On 28 March recently analyzed Hudson River water samples were reported to harbor PCB levels four times higher than the Federal drinking water standard of 500 parts per trillion (ppt). This news should have surprised no one. Indeed, my analysis of GE’s ‘bucket files’, reported to EPA and released to the public, revealed that the preponderance of sediment disturbed by dredge buckets during Phase I of EPA-mandated Hudson River dredging was left on the river bottom. That is, it was not placed in waiting barges for transport by rail and disposal in Texas (see chart below; click on it to enlarge).
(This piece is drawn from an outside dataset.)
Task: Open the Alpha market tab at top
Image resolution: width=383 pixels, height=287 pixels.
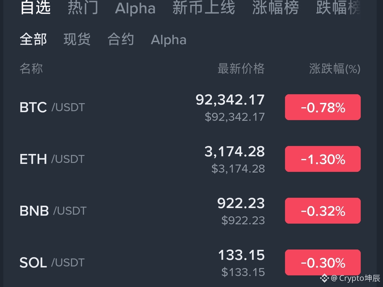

Residual sediments disturbed by dredging are mobile, along with their PCB load. If a full dredge bucket averages five cubic yards, then just about a quarter of dredged sediment was transferred to barges. Some of the remainder flows downstream with the current. The rest falls back to the river bottom, where it exists as loosely agglomerated piles of mud, which river currents erode gradually back into the water column, from which PCBs may enter the air and ecosystems, including migrating fish and birds.
EPA’s website indicates that the turnaround time for GE samples sent to the laboratory for analysis is approximately three weeks, so towns relying on Hudson River water for drinking may have continued to use the tainted water for most if not all of that time. According to Halfmoon Town Supervisor Mindy Wormuth: “Yesterday’s events revealed that EPA was not processing the test results quickly enough for the town to switch to the alternative source prior to the affected water reaching our intake.”
Examination (on 28 March) of EPA’s website for Hudson River dredging data revealed that the reported PCB exceedance was not posted. Indeed, no PCB water sample data more recent than 3 February were posted, nearly two months after sampling. A 29-March Daily Gazette article indicates that the sample was “pulled” on 23 March, and Town officials were notified of the result three days later, whereas the rapidly flowing river would have brought PCBs to the drinking water intake in just about 17 hours. One can speculate about the ambiguities:
--Maybe the turnaround time for analysis of water samples taken "weekly" is more rapid than 21 days indicated on EPA’s website for "baseline" samples, OR
--Maybe the sample was “pulled” from the database (flagged as excessive) on 23 March, after being “pulled” from the river three weeks earlier… in which case residents’ exposure to elevated PCB levels in drinking water would have been three weeks longer.
Hopefully, water sampling now will be more frequent than “weekly,” since unacceptable elevations of PCB have been documented. Of course, the public will not know for how many of the seven days between weekly sampling events PCB levels were elevated, because GE’s EPA-approved Quality Assurance Project Plan (QAPP; 1) calls for weekly rather than daily or continuous water sampling. A related concern is that PCBs in the water generate airborne PCBs from the river surface, but the QAPP requires no ambient air sampling for PCBs at all between dredging phases (except for several air monitors near the dredge spoils treatment facility, located remote from the Phase I dredging corridor).
The enforceable Federal PCB Maximum Contaminant Level (MCL) for drinking water is 500 ppt as reported, but that fact is misleading. For substances that are carcinogens, such as PCBs, the recommended MCL (termed the RMCL) is not 500 ppt, but zero. Zero is not an enforcement level, but it does constitute a guidance level that should inform agency policy regarding activities, such as dredging, that might elevate PCB levels in water.
1. GE RAM QAPP. River PCBs Site, Phase I Remedial Action Monitoring Program, Quality Assurance Project Plan; Final. Prepared for General Electric Company (GE; Albany, New York) by: Anchor QEA, LLC (Liverpool, New York) in conjunction with Environmental Standards, Inc. (Valley Forge, Pennsylvania) and ARCADIS (Syracuse, New York); 344 pages, i.p., May 2009.